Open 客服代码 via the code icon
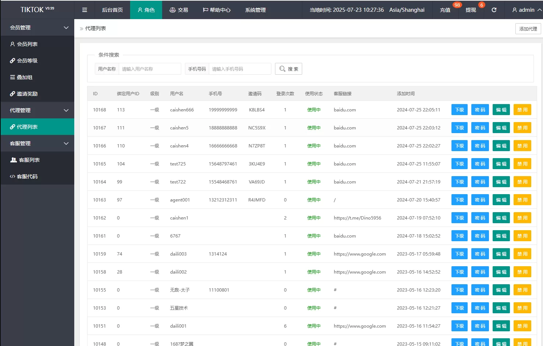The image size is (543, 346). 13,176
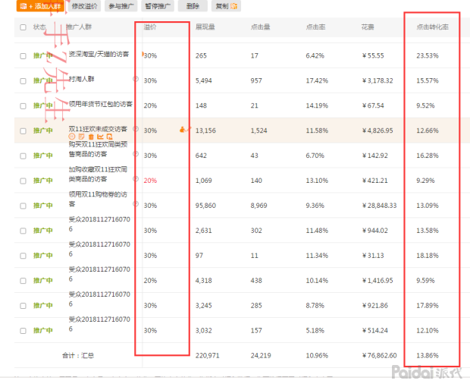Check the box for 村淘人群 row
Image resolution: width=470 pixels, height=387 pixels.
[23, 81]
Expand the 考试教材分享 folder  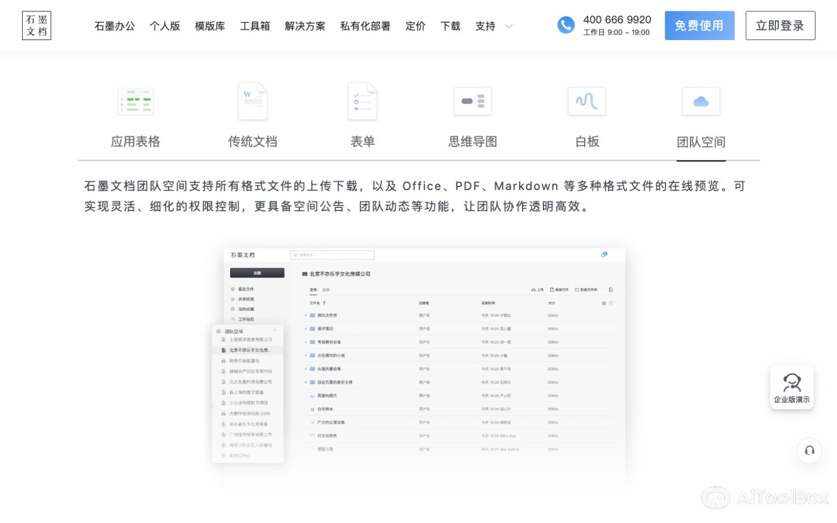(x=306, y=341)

* * *

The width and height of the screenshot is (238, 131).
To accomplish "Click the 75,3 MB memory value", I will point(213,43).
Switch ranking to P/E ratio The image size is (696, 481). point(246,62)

BRIEF: For this task, write out exactly the lines of the entries above, starting at the line with "The width and" and ending at the line with "Switch ranking to", both included, and no others.

EXERCISE OUTPUT:
The width and height of the screenshot is (238, 131).
To accomplish "Click the 75,3 MB memory value", I will point(213,43).
Switch ranking to P/E ratio The image size is (696, 481). point(246,62)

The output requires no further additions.